A Morte olha para eles e sorri:— Não me odeies, Tété. Eles não me combatem a mim. Combatem o esquecimento de viver.
Tété pousa o pão, respira fundo o fumo. As lágrimas confundem-se com a cinza no rosto:— Então queres que eu viva como se cada jantar fosse o último?
A Morte levanta-se, deixa o copo vazio na mesa e responde:— Não. Quero que vivas como se cada jantar fosse o primeiro.
E foi assim que, entre cinzas e silêncio, a conversa terminou.
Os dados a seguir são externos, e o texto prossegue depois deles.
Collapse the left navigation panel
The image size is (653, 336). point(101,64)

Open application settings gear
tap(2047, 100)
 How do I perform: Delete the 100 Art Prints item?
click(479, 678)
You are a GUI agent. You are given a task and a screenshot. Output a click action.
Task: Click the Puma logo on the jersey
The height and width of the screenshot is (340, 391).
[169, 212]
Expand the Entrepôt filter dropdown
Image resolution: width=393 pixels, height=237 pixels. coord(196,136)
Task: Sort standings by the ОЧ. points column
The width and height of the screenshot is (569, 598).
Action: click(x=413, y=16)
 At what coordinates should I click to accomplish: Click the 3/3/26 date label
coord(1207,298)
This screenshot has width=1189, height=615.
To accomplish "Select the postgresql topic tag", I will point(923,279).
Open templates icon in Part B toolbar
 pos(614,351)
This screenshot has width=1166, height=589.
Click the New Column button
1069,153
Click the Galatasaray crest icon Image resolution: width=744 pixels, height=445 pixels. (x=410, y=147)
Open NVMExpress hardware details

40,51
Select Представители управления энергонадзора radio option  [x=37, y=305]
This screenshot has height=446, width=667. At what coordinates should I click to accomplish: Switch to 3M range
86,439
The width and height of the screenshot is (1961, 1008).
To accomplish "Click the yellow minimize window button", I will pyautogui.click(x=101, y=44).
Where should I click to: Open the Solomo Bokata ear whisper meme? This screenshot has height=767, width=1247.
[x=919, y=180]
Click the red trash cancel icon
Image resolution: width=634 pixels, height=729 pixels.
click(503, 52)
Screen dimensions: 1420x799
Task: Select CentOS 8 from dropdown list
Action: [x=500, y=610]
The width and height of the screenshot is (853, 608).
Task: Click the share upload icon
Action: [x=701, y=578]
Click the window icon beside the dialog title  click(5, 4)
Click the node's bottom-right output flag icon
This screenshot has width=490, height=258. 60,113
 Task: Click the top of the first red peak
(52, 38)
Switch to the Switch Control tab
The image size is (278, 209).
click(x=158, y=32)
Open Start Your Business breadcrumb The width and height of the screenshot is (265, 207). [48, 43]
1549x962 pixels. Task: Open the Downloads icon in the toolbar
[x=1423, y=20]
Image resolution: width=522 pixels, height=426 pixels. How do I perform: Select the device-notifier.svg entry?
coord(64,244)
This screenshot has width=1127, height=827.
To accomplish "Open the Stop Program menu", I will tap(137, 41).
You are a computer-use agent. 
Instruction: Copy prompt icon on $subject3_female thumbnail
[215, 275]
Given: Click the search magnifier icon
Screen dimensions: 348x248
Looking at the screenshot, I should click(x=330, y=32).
Mas não ficou apenas na serra: ficou dentro dela como um exercício simples, ao alcance de todos, para nunca esquecer que o fogo pode ser também um mestre — e que até um copo de água pode ser a maior das riquezas.
🌱 Convite a um exercício prático – Respirar no meio do fogo
Fecha os olhos um instante. Imagina o fogo ao teu redor, como o da serra que arde, ou como as tuas próprias preocupações a crepitar.
Pergunta-te baixinho: se tivesse de sair agora, o que levaria comigo? Deixa que a resposta venha sem esforço... quase sempre é um rosto, um animal, ou apenas o milagre da tua própria respiração.
Inspira fundo. Segura o ar como quem segura a vida. Expira devagar e oferece às cinzas aquilo que não podes controlar.
Depois abre os olhos. Olha em redor e escolhe um detalhe simples: um copo, uma planta, uma pedra, um som.
E diz em silêncio ou em voz baixa:“Este é o primeiro jantar. Estou viva(o).”
🌱 Dedicação
Este texto é dedicado não só aos que combatem as chamas, mas também a todos os que, em algum momento, foram lembrados de que nada nos pertence verdadeiramente.
Os bombeiros que oferecem a sua vida lembram-nos que o valor não está na casa que arde, nem nos bens que se perdem, mas no gesto de salvar outro ser humano.
E talvez seja essa a grande lição do fogo: reduzir-nos ao essencial, devolver-nos à vida que não se compra nem se acumula — o abraço, o sopro, o copo de água partilhado.
Que possamos aprender a viver como quem já sabe que vai perder tudo, e ainda assim, dançar.